Startup Ripple has published a quarterly report explaining why it managed to defeat the US Securities and Exchange Commission (SEC) in court.
"This report will debunk several misconceptions we've seen about this decision," the blog says.
Ripple notes that while the quarterly reports are released as a transparency effort, the SEC is using them against the company. This is "ironic for an agency that touts transparency and disclosure."
Ripple about the conflict with the SEC
The company also recalled the decision: on July 13, the court ruled that XRP is not a security. Thus, XRP, along with Bitcoin (BTC), are now the only digital assets in the US with this status.
"The SEC's misguided enforcement campaign has been exposed for what it is - a strategy of intimidation and disinformation in the quest for political power," the blog notes.
Ripple stressed that shortly after the court decision, several cryptocurrency exchanges such as Coinbase, Kraken and Bitstamp made XRP available for trading on their platforms in the US, and XRP became one of the top three digital assets by trading volume. Thus, "not only the court, but also the market spoke out."
Bringing clarity
The startup team believes that since the verdict, a number of inaccuracies and misconceptions about Ripple have emerged. So, the team emphasized that XRP itself has never been a security. While XRP combined with promises can be traded as an investment contract, XRP itself “does not magically transform into a security.”

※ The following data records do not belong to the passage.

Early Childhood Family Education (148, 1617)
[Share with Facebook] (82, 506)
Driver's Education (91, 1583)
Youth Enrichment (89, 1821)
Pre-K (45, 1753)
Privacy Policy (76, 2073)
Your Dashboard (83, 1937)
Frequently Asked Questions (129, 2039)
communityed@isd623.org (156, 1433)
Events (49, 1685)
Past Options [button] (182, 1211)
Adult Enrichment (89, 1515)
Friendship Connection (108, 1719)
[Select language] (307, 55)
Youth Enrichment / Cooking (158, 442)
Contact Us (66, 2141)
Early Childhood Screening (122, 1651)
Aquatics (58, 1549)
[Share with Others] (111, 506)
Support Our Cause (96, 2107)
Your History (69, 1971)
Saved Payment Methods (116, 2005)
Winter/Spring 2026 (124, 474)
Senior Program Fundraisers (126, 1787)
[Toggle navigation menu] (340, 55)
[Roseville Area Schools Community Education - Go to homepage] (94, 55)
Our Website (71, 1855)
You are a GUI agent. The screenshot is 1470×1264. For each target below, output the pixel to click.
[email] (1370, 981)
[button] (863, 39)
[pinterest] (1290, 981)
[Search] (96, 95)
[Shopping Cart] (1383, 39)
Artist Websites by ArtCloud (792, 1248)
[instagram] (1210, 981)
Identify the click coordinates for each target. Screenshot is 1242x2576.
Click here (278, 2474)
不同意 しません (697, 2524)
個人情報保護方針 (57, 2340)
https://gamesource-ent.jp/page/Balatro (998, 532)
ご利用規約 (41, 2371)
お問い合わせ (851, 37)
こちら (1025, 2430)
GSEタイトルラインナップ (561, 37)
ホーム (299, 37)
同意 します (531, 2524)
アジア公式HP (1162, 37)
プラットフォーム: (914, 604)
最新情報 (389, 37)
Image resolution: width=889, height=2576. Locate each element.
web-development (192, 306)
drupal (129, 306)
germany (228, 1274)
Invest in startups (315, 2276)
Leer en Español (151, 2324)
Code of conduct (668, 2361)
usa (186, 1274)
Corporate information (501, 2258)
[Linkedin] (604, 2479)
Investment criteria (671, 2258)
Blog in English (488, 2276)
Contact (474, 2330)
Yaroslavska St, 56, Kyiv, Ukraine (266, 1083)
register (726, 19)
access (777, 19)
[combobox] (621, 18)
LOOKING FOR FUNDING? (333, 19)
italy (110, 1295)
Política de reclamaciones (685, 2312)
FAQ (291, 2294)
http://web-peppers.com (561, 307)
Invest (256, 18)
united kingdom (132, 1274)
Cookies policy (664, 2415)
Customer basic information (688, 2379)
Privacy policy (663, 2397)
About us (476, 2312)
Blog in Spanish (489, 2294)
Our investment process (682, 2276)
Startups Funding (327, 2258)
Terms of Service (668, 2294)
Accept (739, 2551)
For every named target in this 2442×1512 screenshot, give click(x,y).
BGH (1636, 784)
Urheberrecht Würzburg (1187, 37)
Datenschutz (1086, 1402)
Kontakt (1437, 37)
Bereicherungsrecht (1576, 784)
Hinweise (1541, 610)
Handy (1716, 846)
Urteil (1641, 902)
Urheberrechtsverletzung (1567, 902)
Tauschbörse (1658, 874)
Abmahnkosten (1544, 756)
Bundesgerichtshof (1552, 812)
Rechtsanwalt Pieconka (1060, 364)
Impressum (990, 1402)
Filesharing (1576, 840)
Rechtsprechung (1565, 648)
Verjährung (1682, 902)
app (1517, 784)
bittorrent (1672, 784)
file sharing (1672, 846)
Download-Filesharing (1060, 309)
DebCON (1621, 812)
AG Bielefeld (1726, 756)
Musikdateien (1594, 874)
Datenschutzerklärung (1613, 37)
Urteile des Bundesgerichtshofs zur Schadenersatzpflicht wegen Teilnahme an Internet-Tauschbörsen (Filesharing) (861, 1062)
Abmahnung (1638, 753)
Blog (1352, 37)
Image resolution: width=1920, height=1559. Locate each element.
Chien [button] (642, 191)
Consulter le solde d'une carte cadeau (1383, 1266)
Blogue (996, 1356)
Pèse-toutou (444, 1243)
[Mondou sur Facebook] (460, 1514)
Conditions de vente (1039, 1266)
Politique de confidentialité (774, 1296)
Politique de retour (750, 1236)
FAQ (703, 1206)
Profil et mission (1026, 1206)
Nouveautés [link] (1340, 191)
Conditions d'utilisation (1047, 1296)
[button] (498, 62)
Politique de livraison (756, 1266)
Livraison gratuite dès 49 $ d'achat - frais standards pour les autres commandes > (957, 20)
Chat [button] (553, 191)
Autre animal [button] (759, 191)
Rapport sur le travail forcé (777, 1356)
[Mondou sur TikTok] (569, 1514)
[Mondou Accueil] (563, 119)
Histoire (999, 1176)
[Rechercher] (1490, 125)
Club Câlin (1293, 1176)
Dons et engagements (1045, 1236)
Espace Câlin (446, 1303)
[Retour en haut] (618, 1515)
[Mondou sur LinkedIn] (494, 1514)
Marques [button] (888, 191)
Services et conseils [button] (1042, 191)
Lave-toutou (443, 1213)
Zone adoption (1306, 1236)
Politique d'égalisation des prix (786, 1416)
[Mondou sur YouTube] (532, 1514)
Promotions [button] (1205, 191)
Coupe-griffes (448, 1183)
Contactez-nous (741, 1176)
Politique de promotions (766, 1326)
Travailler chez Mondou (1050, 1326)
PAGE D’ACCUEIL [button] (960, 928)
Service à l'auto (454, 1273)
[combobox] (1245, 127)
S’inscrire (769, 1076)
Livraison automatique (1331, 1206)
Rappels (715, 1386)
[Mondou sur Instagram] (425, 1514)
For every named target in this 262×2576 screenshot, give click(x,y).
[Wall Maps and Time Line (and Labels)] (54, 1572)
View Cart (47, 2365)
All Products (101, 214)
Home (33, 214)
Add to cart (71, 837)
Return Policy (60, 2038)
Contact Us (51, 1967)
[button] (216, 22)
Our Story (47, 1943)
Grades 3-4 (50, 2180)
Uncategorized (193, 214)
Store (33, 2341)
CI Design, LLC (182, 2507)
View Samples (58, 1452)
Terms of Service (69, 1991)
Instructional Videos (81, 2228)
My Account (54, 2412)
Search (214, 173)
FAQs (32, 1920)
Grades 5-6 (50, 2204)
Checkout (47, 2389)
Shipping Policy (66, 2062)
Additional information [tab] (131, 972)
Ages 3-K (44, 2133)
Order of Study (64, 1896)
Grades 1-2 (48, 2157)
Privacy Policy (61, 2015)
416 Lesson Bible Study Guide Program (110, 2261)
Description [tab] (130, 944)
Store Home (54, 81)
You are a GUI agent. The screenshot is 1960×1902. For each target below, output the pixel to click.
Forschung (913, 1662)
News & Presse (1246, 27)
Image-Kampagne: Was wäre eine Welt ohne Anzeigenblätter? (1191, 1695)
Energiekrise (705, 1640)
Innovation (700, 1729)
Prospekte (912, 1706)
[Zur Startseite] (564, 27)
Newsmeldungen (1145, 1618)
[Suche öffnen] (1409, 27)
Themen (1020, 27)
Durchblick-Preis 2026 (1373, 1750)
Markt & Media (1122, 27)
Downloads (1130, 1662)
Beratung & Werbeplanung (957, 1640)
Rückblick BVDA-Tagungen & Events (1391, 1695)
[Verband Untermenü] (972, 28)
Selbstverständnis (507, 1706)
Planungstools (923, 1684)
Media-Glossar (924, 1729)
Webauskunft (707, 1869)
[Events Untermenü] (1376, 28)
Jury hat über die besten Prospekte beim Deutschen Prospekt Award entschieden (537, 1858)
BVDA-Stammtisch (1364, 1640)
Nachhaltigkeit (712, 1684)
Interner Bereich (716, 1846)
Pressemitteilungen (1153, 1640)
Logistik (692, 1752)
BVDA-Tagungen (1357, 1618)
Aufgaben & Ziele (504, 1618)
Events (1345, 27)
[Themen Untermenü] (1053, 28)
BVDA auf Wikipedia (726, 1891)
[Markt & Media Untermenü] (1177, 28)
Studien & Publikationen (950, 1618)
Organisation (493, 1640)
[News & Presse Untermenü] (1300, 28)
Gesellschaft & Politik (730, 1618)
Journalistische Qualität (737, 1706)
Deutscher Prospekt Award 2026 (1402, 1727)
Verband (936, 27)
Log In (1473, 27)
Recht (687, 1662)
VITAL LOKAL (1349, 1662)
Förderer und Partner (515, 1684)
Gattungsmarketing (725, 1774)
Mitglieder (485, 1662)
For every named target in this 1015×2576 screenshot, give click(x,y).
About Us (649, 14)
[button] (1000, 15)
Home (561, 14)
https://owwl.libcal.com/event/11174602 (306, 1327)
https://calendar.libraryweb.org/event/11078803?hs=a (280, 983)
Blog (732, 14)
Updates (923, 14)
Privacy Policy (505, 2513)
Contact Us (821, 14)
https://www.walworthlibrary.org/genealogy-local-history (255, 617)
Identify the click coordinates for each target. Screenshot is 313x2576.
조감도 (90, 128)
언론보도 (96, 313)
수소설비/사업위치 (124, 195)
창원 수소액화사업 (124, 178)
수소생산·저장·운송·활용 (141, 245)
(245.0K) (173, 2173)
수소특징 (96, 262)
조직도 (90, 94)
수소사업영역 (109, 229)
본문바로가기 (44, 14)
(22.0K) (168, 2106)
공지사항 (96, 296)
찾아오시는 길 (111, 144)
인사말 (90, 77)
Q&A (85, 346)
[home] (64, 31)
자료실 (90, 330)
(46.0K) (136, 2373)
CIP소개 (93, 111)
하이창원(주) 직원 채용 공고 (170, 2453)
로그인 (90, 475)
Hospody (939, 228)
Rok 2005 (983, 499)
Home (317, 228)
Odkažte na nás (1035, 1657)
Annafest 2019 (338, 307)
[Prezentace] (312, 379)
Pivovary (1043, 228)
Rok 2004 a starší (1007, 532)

The claim that the court's decision is wrong because it protects sophisticated institutions but not retail customers is also wrong. According to Ripple, the court ruled that the SEC's jurisdiction ends when there are no securities to regulate.
Ripple concluded that the SEC litigation as a whole provides industry representatives with a roadmap to defend themselves if the regulator attempts to make similar baseless claims against other crypto projects.